Records from a data source:
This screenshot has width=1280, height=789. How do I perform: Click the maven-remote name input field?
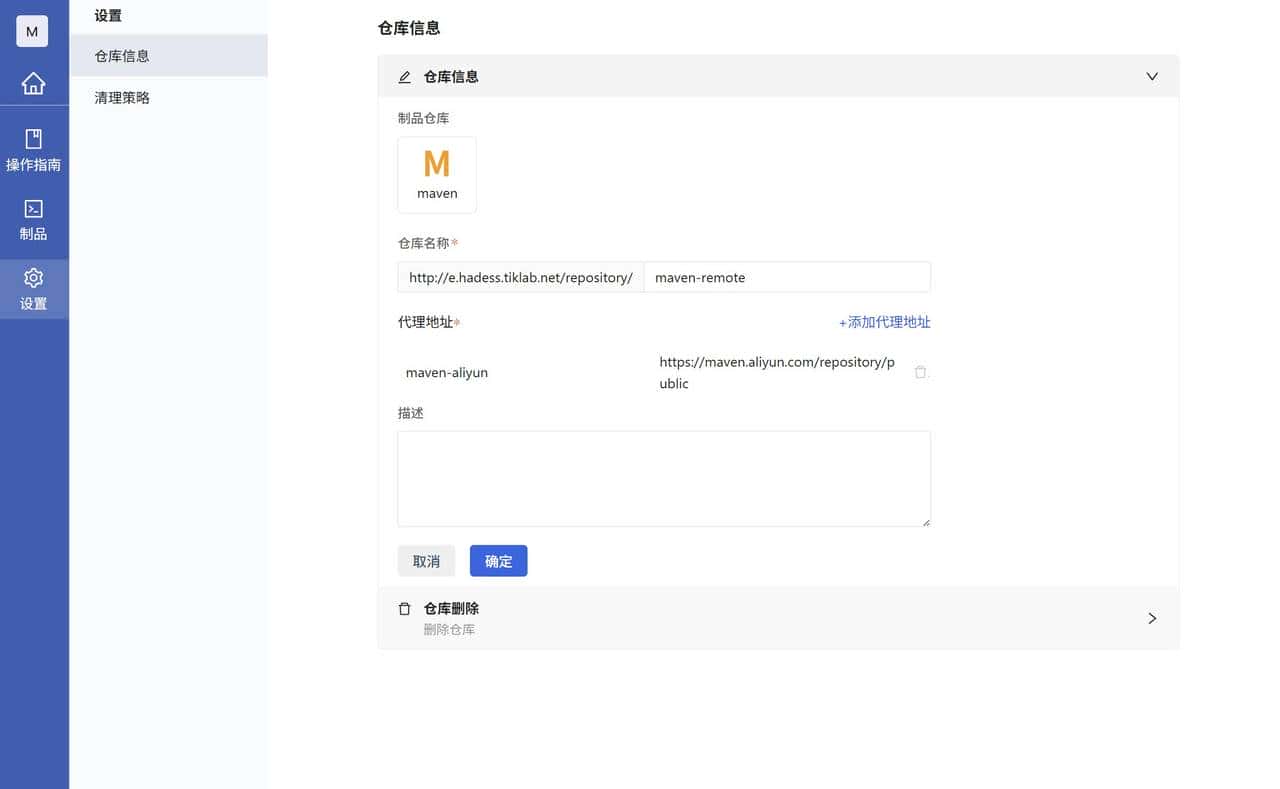[787, 277]
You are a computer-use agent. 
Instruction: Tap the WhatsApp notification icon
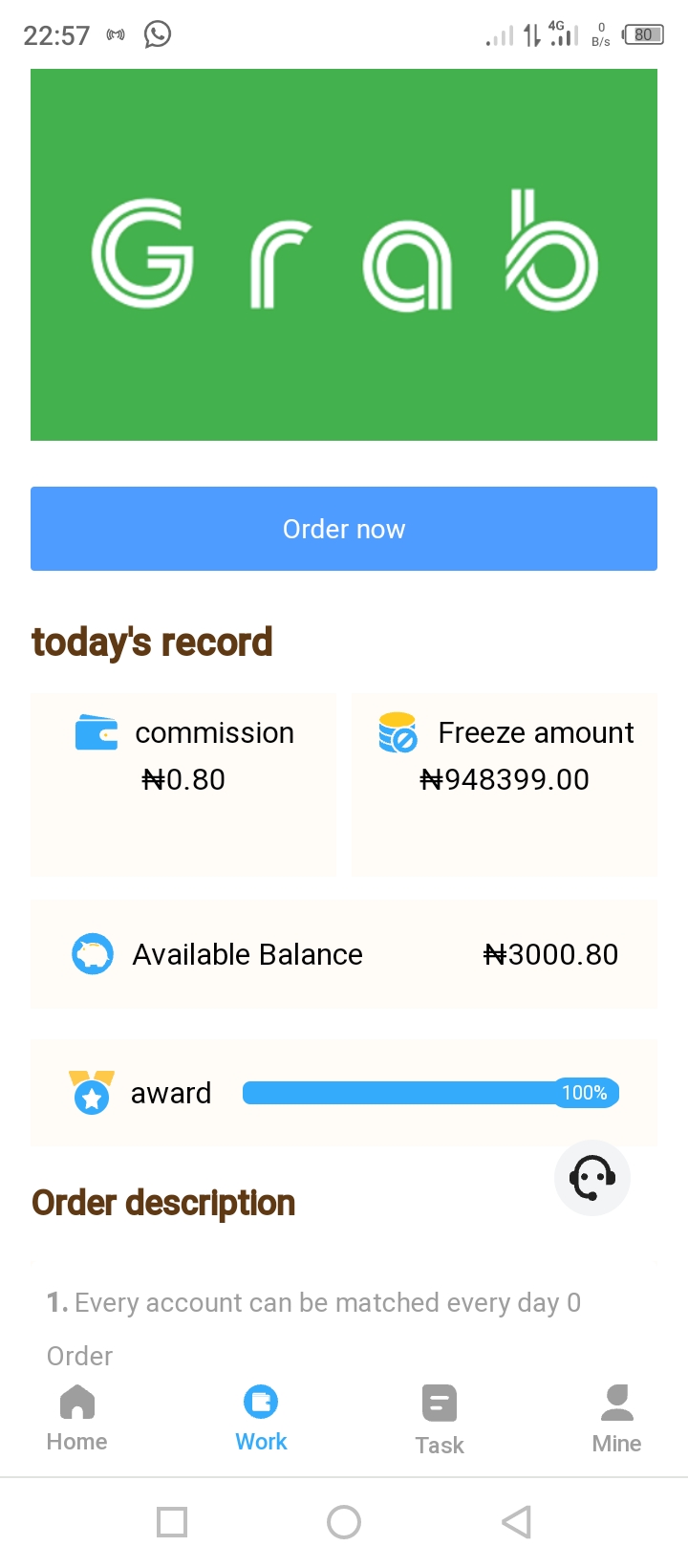158,35
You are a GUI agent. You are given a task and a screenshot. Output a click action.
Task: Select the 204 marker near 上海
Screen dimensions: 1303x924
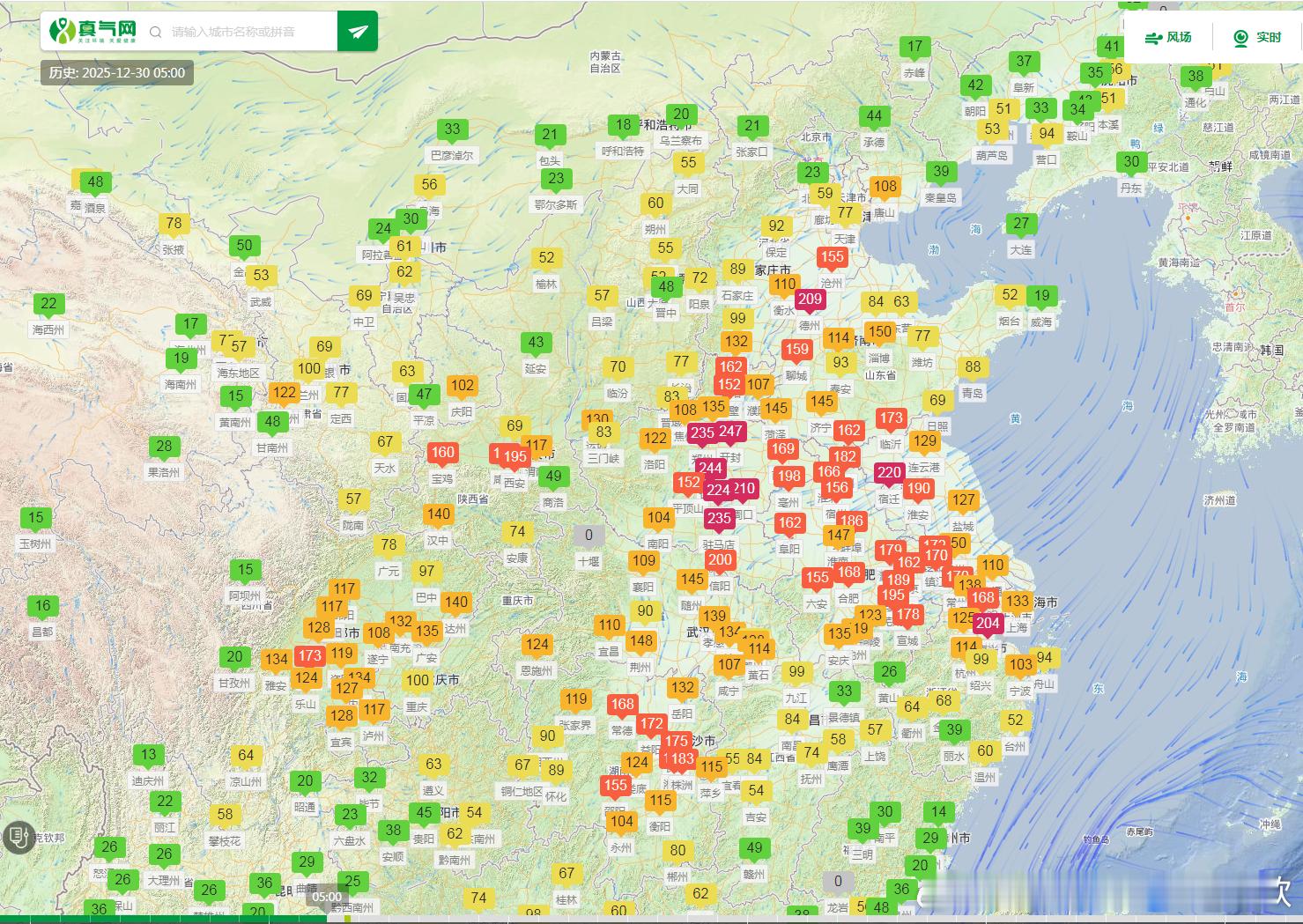(988, 624)

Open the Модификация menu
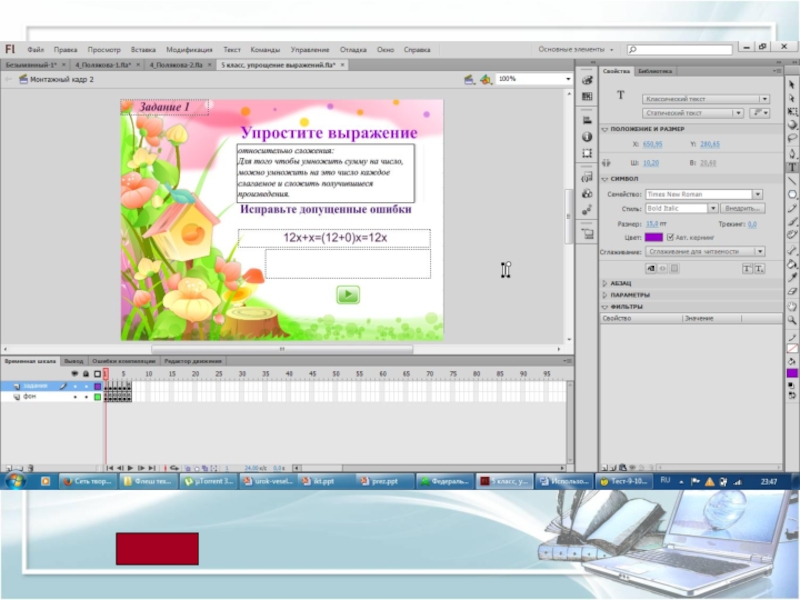point(189,49)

### ASSIGNMENT
Nothing but the lines from the one holding "You are a computer-use agent." to the end of the entries above should be echoed, exactly and with both ends included; omit the pictures.

### FINISHED TASK
You are a computer-use agent. 
Instruction: Tap the WhatsApp notification icon
158,35
You are a GUI agent. You are given a task and a screenshot. Output a click action.
Task: Select the 204 marker near 上海
Screen dimensions: 1303x924
(988, 624)

Open the Модификация menu
point(189,49)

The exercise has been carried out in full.